Kommt man durch den Austausch von Körperflüssigkeiten mit dem Bakterium Treponema pallidum in Kontakt, bilden sich nach einiger Zeit an der Eintrittsstelle schmerzlose, verhärtete Geschwüre. Außerdem können die umliegenden Lymphknoten anschwellen. Nach einigen Wochen folgt ein deutlich sichtbarer Hautausschlag. In der Regel verschwinden die Symptome jedoch wieder. Viele halten sich deshalb für geheilt – doch die Krankheit schlummert weiterhin im Körper. Wird die Syphilis nicht behandelt, kommt es häufig nach Monaten bis Jahren zu einem zweiten und dritten Stadium der Erkrankung. Die Folgen werden immer schwerwiegender und können zu gravierenden Organerkrankungen vor allem der Haut und der Leber, der Knochen und des Nervensystems bis hin zum Tod führen.
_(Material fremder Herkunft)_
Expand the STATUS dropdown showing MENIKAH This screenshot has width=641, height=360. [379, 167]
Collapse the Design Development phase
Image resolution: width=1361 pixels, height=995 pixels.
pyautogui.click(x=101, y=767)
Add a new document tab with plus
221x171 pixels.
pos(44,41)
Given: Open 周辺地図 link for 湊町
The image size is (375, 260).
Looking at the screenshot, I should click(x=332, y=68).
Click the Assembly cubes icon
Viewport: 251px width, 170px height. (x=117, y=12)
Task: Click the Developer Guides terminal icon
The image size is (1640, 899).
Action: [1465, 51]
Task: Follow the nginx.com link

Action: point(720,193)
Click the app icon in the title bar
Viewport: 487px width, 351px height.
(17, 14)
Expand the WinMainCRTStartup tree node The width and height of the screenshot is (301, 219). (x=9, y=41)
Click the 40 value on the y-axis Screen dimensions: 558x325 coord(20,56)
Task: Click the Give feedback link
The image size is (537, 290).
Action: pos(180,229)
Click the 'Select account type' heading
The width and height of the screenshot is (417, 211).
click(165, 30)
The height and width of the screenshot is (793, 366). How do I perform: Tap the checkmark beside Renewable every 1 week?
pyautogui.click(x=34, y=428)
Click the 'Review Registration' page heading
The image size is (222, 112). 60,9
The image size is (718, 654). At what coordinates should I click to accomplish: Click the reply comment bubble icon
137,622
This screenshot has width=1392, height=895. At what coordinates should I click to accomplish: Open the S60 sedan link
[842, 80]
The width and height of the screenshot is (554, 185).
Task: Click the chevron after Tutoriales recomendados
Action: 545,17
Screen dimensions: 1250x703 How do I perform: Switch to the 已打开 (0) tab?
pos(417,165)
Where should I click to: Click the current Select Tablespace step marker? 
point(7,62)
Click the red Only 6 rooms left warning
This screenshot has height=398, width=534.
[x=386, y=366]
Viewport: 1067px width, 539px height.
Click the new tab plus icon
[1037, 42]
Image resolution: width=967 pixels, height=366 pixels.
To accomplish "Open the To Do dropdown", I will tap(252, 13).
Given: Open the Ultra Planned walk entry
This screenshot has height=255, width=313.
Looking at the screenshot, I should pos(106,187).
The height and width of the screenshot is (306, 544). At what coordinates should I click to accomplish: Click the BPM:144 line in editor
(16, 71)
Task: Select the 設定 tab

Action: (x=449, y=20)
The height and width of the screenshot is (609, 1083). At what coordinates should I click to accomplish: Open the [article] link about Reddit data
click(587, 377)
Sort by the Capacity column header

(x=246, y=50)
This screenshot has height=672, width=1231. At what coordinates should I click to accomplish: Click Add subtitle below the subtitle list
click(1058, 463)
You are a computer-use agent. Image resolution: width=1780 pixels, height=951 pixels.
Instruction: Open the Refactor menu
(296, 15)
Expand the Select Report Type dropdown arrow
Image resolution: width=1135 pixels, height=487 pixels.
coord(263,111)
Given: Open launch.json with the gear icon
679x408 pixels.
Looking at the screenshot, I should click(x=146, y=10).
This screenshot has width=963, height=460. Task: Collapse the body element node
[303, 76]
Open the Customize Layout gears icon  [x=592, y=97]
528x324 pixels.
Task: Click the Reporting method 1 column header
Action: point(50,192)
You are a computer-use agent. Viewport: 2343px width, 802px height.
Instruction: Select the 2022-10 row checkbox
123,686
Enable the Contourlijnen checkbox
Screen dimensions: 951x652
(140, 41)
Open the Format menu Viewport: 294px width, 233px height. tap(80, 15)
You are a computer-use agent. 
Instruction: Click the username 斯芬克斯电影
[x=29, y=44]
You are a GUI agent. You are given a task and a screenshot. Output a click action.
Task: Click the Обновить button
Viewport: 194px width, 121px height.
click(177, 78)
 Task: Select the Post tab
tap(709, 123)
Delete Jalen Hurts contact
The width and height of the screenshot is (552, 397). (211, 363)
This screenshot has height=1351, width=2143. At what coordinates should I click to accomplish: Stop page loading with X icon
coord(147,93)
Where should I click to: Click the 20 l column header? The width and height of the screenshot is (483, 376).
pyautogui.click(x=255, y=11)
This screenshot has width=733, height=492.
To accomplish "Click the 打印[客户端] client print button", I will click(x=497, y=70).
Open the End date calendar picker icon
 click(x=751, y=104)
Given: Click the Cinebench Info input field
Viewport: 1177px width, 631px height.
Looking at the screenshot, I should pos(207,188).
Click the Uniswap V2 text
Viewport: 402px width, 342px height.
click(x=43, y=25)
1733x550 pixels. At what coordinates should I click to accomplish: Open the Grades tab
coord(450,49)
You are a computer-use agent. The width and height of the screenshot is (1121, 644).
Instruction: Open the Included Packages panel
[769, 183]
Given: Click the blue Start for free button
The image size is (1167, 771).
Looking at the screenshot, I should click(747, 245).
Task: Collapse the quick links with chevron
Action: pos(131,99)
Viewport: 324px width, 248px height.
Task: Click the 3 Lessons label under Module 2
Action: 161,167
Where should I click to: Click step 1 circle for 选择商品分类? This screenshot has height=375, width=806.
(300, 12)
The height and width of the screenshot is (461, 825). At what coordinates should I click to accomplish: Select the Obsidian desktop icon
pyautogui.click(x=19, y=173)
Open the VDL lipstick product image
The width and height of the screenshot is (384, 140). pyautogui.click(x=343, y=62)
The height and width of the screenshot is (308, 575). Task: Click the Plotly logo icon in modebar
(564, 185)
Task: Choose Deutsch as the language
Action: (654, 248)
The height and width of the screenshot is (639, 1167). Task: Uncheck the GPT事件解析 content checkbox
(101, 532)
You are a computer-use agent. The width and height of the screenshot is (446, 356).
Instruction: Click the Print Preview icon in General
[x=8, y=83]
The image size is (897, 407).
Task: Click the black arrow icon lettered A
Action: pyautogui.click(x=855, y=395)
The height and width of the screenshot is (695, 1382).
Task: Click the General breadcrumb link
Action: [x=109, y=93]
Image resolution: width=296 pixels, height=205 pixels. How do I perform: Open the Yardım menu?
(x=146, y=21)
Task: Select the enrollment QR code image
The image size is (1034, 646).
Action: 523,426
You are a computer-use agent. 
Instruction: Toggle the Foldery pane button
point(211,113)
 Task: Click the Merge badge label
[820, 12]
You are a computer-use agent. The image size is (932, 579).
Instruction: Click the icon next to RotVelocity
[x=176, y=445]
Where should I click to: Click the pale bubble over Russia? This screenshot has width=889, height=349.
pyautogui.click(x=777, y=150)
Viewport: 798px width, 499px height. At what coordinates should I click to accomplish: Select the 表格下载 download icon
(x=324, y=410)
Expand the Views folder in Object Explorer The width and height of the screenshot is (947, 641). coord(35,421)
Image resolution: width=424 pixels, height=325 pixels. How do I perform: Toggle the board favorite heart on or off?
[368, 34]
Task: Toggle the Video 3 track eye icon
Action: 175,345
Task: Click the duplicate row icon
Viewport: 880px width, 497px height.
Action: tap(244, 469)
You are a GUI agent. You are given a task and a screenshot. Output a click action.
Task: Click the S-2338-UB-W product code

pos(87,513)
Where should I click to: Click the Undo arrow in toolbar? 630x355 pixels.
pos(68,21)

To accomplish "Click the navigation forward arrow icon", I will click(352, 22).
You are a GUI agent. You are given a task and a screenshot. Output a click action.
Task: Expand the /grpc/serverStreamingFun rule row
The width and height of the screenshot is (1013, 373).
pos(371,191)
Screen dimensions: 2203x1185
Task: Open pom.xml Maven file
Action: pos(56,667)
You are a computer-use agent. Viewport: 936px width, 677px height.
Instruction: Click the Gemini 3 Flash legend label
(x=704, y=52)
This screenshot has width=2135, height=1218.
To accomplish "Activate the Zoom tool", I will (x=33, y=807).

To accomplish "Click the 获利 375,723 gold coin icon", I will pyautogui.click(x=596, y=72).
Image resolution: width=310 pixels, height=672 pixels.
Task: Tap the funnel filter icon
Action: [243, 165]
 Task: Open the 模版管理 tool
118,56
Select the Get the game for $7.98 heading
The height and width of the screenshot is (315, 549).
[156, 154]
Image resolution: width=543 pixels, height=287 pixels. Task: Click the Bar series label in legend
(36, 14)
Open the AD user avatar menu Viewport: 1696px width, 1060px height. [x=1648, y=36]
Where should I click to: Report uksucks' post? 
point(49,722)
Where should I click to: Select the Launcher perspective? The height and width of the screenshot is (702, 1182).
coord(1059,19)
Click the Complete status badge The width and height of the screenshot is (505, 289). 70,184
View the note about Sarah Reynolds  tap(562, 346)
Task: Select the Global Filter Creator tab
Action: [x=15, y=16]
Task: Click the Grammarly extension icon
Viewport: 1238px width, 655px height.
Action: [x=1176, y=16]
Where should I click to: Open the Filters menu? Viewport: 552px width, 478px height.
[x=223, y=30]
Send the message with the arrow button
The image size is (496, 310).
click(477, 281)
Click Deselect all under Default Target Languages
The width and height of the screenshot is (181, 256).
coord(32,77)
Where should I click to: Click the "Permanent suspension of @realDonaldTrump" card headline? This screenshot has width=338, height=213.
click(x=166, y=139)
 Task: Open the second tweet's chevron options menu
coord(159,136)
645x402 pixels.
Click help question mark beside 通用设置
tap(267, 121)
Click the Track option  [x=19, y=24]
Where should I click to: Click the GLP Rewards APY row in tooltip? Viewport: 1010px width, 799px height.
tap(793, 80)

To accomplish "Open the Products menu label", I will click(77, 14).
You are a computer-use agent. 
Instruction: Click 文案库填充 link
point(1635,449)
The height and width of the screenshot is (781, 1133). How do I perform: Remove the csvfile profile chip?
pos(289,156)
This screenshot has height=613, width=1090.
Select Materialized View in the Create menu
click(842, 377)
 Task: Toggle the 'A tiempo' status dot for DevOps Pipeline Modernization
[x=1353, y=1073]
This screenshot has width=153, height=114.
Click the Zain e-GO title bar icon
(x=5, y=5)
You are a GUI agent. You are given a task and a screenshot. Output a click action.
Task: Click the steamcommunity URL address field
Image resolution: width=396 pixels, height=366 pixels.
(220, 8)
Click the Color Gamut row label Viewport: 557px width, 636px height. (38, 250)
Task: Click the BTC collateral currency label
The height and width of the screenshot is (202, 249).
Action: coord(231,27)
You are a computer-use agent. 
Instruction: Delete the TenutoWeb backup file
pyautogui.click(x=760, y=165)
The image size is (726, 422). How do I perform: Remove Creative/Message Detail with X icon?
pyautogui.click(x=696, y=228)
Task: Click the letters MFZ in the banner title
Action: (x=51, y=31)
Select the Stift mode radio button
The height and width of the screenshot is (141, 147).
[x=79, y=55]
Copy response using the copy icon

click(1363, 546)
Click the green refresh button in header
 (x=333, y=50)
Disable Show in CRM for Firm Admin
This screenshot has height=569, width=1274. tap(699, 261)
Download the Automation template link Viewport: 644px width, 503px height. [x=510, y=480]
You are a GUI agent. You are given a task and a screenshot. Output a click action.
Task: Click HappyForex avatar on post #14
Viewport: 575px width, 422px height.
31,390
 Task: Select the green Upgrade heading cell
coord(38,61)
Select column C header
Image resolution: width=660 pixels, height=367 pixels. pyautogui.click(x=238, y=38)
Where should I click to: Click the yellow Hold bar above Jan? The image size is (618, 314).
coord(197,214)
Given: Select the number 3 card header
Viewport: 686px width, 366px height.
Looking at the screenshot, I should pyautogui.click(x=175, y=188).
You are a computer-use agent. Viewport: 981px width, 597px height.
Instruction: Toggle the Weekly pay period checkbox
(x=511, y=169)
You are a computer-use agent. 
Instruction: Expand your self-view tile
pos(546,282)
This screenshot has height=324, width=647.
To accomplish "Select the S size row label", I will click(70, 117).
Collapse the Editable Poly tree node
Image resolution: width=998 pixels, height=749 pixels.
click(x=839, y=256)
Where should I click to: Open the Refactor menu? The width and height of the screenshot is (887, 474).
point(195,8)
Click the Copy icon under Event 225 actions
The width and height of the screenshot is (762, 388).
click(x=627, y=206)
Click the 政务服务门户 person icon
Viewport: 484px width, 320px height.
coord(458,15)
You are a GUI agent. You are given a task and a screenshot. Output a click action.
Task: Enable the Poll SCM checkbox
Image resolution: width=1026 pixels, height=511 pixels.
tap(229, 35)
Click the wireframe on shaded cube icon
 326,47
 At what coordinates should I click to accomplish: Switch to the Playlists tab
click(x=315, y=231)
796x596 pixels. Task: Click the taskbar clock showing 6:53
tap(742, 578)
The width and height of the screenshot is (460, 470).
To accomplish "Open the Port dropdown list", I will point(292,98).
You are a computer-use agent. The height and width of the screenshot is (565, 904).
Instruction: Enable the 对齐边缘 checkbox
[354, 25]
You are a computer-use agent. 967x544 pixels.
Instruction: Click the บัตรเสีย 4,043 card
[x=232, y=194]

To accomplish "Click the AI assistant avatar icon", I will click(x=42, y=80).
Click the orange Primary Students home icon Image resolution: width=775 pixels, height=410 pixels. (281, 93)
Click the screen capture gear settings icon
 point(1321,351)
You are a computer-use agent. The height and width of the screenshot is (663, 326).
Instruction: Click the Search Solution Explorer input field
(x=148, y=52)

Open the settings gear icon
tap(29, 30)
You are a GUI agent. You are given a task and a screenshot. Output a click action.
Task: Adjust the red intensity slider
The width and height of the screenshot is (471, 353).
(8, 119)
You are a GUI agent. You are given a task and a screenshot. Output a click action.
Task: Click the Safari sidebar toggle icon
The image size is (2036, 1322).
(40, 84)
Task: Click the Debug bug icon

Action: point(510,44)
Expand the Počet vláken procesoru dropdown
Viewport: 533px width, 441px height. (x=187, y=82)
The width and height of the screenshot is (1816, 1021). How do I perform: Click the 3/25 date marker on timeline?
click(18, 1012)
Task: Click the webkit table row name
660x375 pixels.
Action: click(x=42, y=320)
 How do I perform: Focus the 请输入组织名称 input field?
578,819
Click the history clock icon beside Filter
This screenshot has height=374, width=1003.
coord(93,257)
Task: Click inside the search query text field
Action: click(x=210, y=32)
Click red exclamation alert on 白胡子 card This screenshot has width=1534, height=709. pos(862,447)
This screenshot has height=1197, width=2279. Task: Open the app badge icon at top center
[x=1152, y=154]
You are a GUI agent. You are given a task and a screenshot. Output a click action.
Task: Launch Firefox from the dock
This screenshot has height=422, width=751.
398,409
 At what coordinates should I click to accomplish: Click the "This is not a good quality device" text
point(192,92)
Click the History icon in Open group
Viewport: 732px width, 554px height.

Guajakholz als Heilmittel?

Illustration von Guajakholz, Botanik, Pflanzen. SyphilsIm Mittelalter gab es keine ernsthafte Hilfe für die Betroffenen. Wenn man nicht zu den Glücklichen gehörte, bei denen die Syphilis von selbst ausheilte (etwa jeder Zweite bis Dritte), endete die Krankheit häufig mit dem Tod. Ein Versuch, die Krankheit zu besiegen, war die Verwendung von Guajakholz. Der Überlieferung nach wurde das Guajakholz (Pockholz) im 16. Jahrhundert vom Schatzmeister Gonzales der Provinz Hispania nach Europa gebracht. Gonzales behauptete, durch das Guajakholz von einer unheilbaren Syphilis geheilt worden zu sein. Heute weiß man, dass das Holz kein wirksames Mittel gegen Syphilis ist, aber Gonzales und auch andere Importeure wie bspw. die Fugger aus Augsburg verdienten damit viel Geld.

Syphilis in der Gegenwart

Im Jahr 2023 ist Syphilis eine weltweit verbreitete Geschlechtskrankheit, an der sich jährlich Millionen Menschen neu infizieren. Auch in Europa kam es in den letzten Jahren immer wieder zu größeren Ausbrüchen. Mittlerweile gibt es jedoch gute Behandlungsmöglichkeiten. Bekämpft wird Syphilis mit Antibiotika. Die Medikamente werden häufig in einen Muskel injiziert oder bei schweren Verläufen als Infusion in eine Vene verabreicht. Wird die Krankheit in den ersten beiden Stadien behandelt, dauert die Therapie im Idealfall nur wenige Wochen und der Patient ist vollständig geheilt. In den ärmeren Ländern der Welt sterben nach wie vor jedes Jahr Tausende Menschen an Syphilis. Für Arto kam die Erfindung des Penizillins um Jahrhunderte zu spät. So mussten die Zwillinge Veli und Suvi das harte baltische Leben ohne Vater meistern. Mehr Glück hatte ihre Mutter Leena – sie blieb von der Syphilis verschont und kümmerte sich rührend um die Kleinen.

Die Ärzte schwärmten geradezu von dem neuen Heilmittel Guajakholz gegen die Syphilis, und eine Flut von Fachliteratur pries die neue Wunderdroge. Der Bedarf stieg und mit dem Import von Guajakholz wurde viel Geld verdient.